A man drags a 71.5-kg crate across the floor at a constant velocity by pulling on a strap attached to the bottom of the crate. The crate is tilted 27.0° above the horizontal, and the strap is inclined 66.5° above the horizontal. The center of gravity of the crate coincides with its geometrical center. The dimensions of the crate are .9 m x .4 m. Find the magnitude of the tension in the strap.
To find the magnitude of the tension in the strap, we need to analyze the forces acting on the crate.
1. Determine the weight of the crate:
The weight, W, is given by the formula: W = m * g, where m is the mass of the crate and g is the acceleration due to gravity (9.8 m/s^2).
W = 71.5 kg * 9.8 m/s^2 = 700.7 N
2. Resolve the weight into its components:
The weight can be resolved into two components: one parallel to the incline (F_parallel) and one perpendicular to the incline (F_perpendicular).
F_parallel = W * sin(θ) = 700.7 N * sin(27°) = 296.6 N
F_perpendicular = W * cos(θ) = 700.7 N * cos(27°) = 625.8 N
3. Calculate the normal force exerted by the floor:
The normal force, N, is equal to F_perpendicular since the crate is at constant velocity.
N = F_perpendicular = 625.8 N
4. Determine the net force along the incline:
The net force along the incline can be calculated as follows:
Net force = force parallel - force friction
Since the crate is at constant velocity, the net force is zero. Therefore, force parallel = force friction.
5. Calculate the force of friction:
The force of friction, f, can be calculated using the formula f = µ * N, where µ is the coefficient of friction.
Since the crate is dragged at a constant velocity, the force of friction balances the force parallel.
Force of friction = F_parallel = 296.6 N
6. Calculate the tension in the strap:
The tension in the strap is equal to the force of friction.
Tension = Force of friction = 296.6 N
Hence, the magnitude of the tension in the strap is 296.6 N.
To find the magnitude of the tension in the strap, we can use the concept of equilibrium.
First, let's resolve the forces acting on the crate into components. We have the weight of the crate acting downward, which can be split into two components: a component perpendicular to the incline and a component parallel to the incline.
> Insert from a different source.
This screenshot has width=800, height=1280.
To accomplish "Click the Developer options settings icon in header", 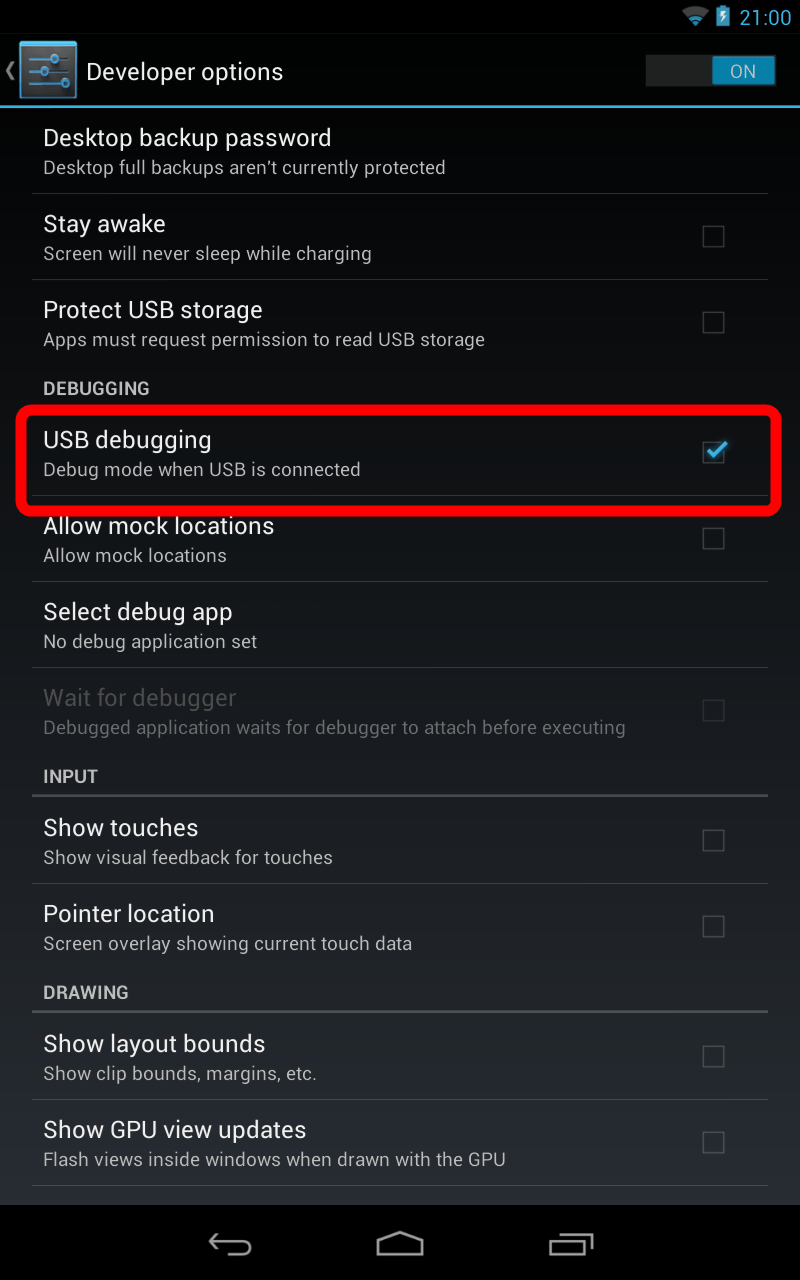I will pyautogui.click(x=47, y=70).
1. Calculate the weight of the crate:
The weight of an object is given by the formula: weight = mass × gravity.
Given that the mass of the crate is 71.5 kg and the acceleration due to gravity is approximately 9.8 m/s^2, we can calculate the weight of the crate as follows:
weight = (71.5 kg) × (9.8 m/s^2) = 700.7 N (rounded to one decimal place).
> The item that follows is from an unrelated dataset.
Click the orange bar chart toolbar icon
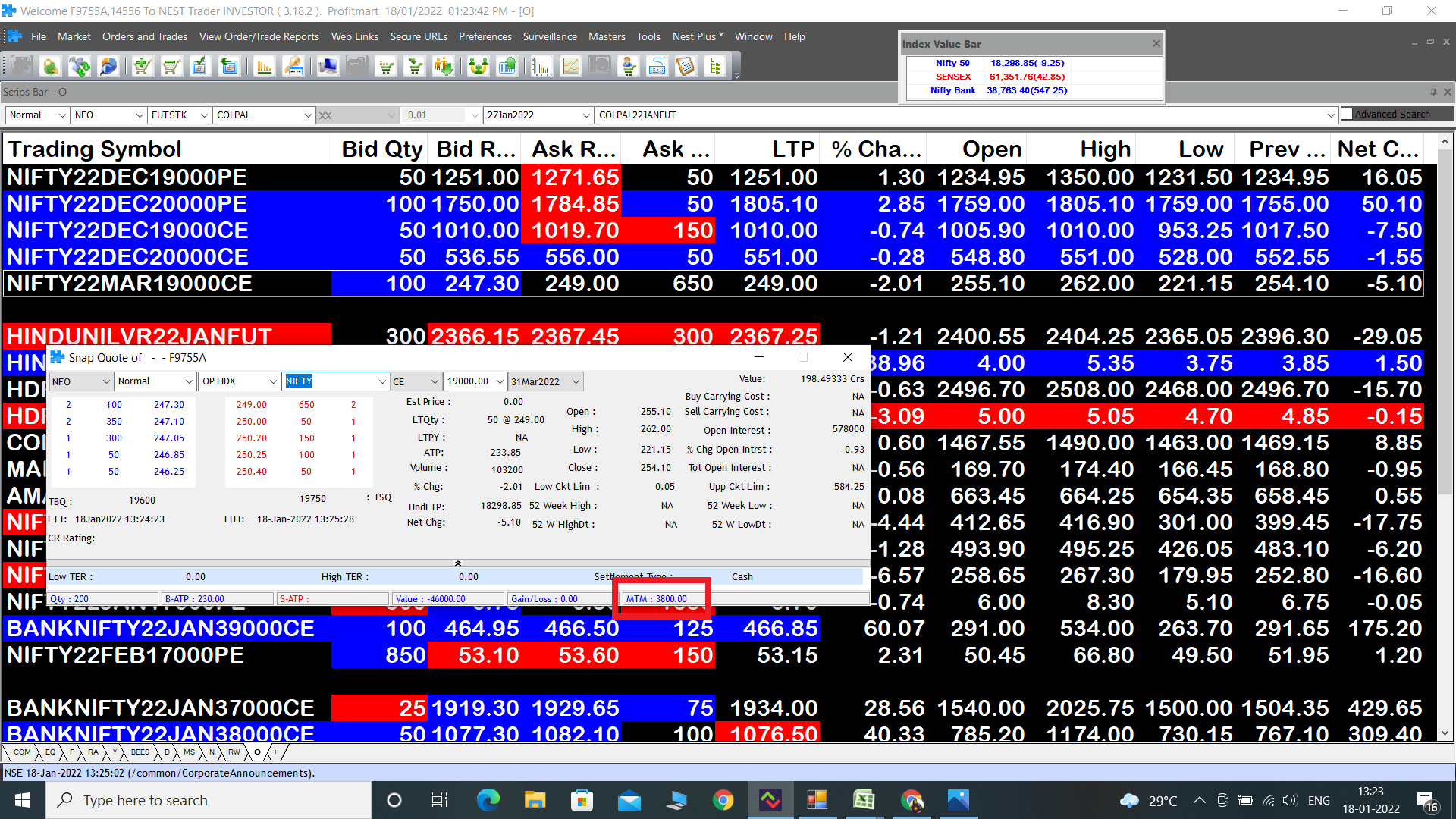The width and height of the screenshot is (1456, 819). click(x=264, y=67)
2. Resolve the weight of the crate into components:
We need to find the down the incline component and the perpendicular to the incline component.
The weight down the incline can be calculated by taking the weight of the crate and multiplying it by the sin of the angle of inclination, which is 27.0° in this case:
weight down the incline = weight × sin(27.0°).
The perpendicular to the incline component can be calculated by taking the weight of the crate and multiplying it by the cosine of the angle of inclination:
weight perpendicular to incline = weight × cos(27.0°).
3. Find the force of friction:
Since the crate is moving at a constant velocity, the frictional force opposing the motion is equal to the force parallel to the incline.
The force parallel to the incline can be calculated by taking the weight down the incline and multiplying it by the cosine of the strap angle (66.5°):
force parallel to incline = weight down the incline × cos(66.5°).
4. Find the tension in the strap:
The tension in the strap is the sum of the force parallel to the incline and the perpendicular to the incline component of the weight:
tension in the strap = force parallel to incline + weight perpendicular to incline.
5. Calculate the tension:
Now we can substitute the known values into the equations and calculate the tension in the strap.
Remember to use the appropriate units in the calculations.